Forum Discussion

l_lupos's avatar
l_lupos
Icon for Nimbostratus rankNimbostratus
Jun 13, 2017

F5 Positioning between 2 Firewalls (checkpoint and fortinet)

Hi, I would like to ask if its possible to position the f5 inline between firewalls. Point to point connections.

 

FW1---F5---FW2

 

Each segment is separated by 2 vlans vlan 56 connecting on FW1 and vlan 58 on FW2. By the way they are connected through a switch.

 

What do I need to configure on F5 side. Routes? Wildcard VS? I am load balancing servers behind FW2. And there are clients and servers behind FW1 that needs to communicate with the servers behind FW2.what policies need to be configured?

 

Any suggestions?

 

2 Replies

  • k20's avatar
    k20
    Icon for Nimbostratus rankNimbostratus

    Clients---FW1-----(VIP)F5----FW2----Servers Clients---FW1-----F5(VIP)----FW2----Servers

     

    You can have either side of the F5 to be your virtual servers.

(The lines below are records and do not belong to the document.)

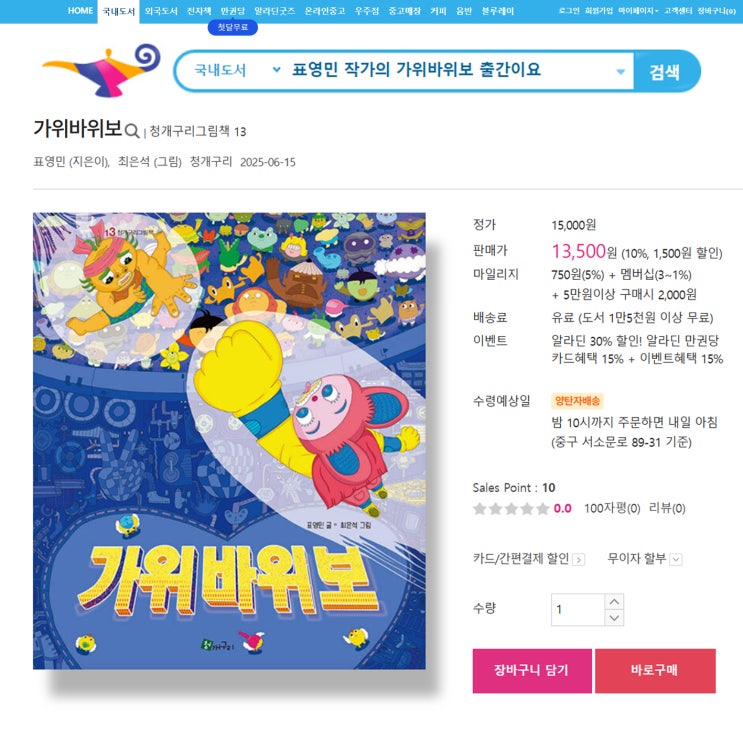Open the 중고매장 menu item
The width and height of the screenshot is (743, 730).
point(404,11)
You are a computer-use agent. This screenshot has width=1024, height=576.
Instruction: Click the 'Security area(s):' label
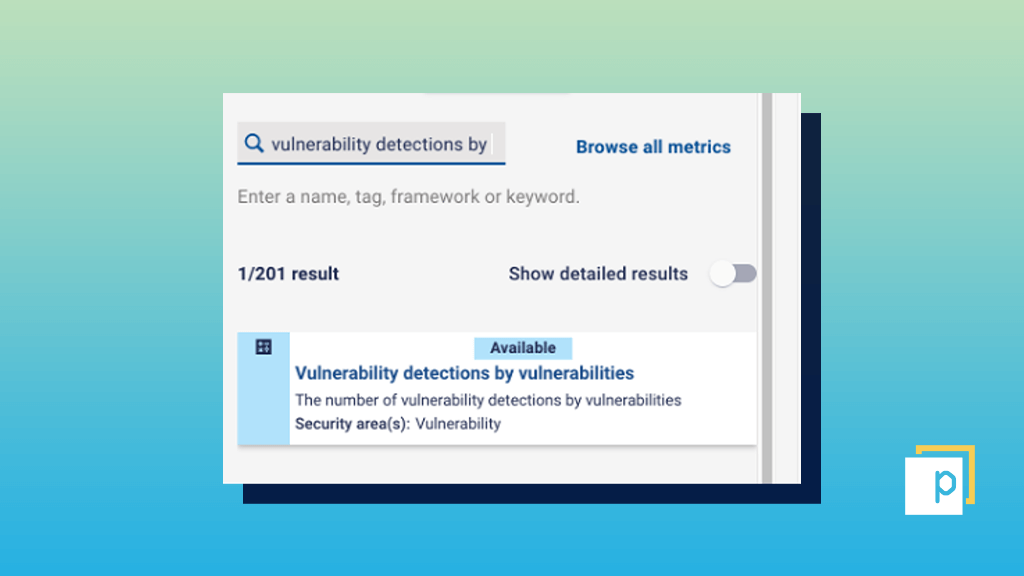[352, 424]
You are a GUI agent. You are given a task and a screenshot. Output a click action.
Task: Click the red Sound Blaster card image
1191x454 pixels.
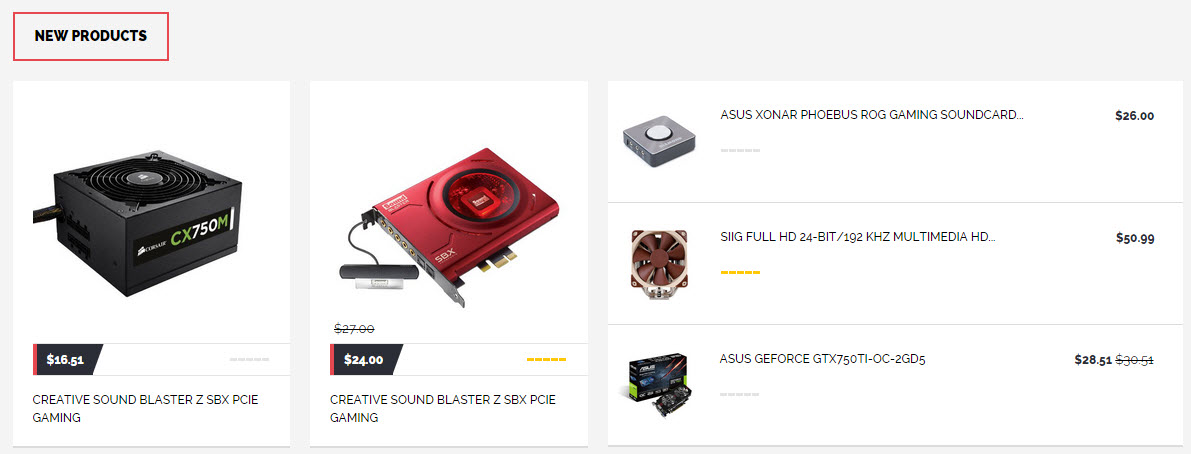448,225
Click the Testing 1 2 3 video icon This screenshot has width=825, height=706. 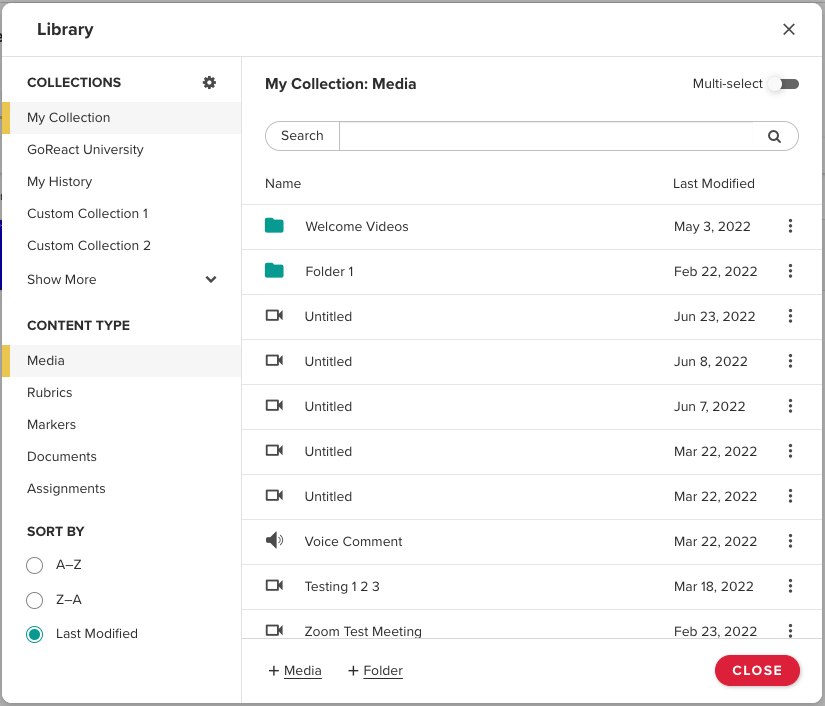pos(274,586)
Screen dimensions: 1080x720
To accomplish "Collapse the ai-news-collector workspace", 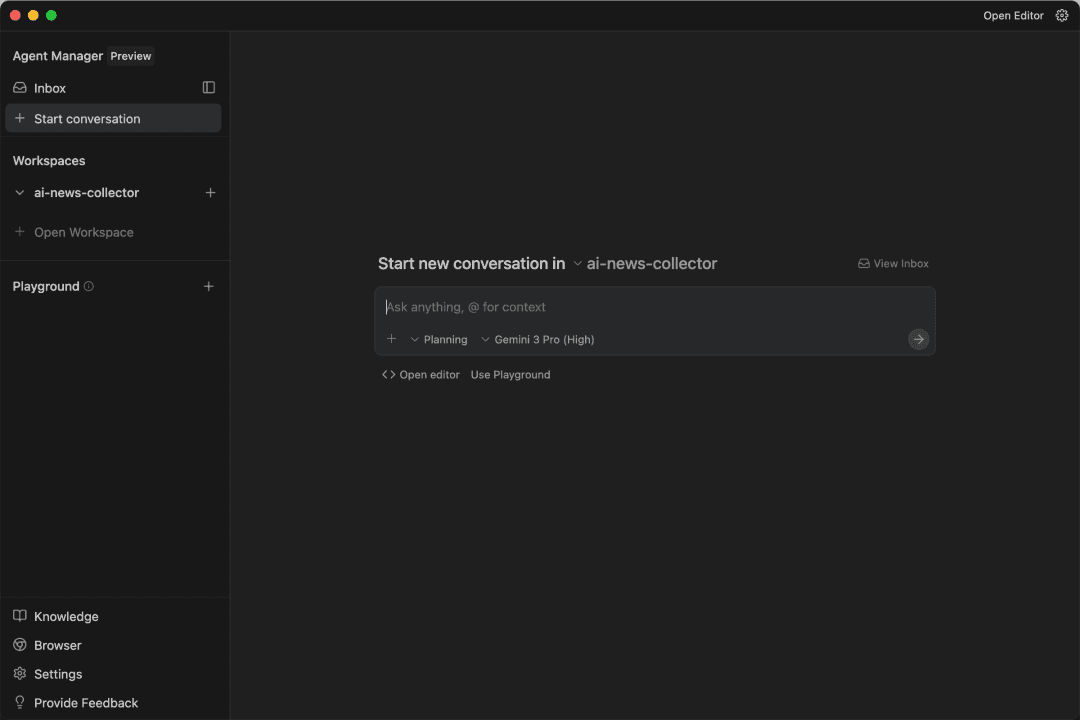I will point(20,193).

Which FW is a default gateway for your F5?

     

    If FW1 is a default gateway, you need a static route on the F5 to get to the servers with the next hop being the IP on FW2 facing the F5.

     

    If FW2 is a default gateway, you need the traffic from the servers can get back to the clients through the F5. If your return traffic is not going through the F5 (you will face an asymmetric routing which your Checkpoint FW will drop by anti-spoofing or tcp packet out of state.

     

  • k20's avatar
    k20
    Icon for Nimbostratus rankNimbostratus

    Is the return "load balanced" traffic not coming back to the F5?

     

    Is the client traffic not hitting your FW1?

     

    What is the default route on your FW2?

     

    Is your FW2 a bridging or layer 3 firewall?

     

    These are unknown variables to me. So any suggestions at this point could be invalid.

     

    Wildcard VS? Are you talking about IP forwarding virtual servers? For example, when your real servers need to go to Microsoft or Linux or whatever vendors to get patched and the traffic has to pass through the F5, yes you would need an outbound IP forwarding virtual server. Same thing for inbound. If you want to get to a particular backend server behind your FW2 from your workstation, for example, in order to do some maintenance, install patches, software, etc., and you don't want to connect to a VS, sure you would also need an inbound IP forwarding virtual server. Just search for "IP forwarding virtual server".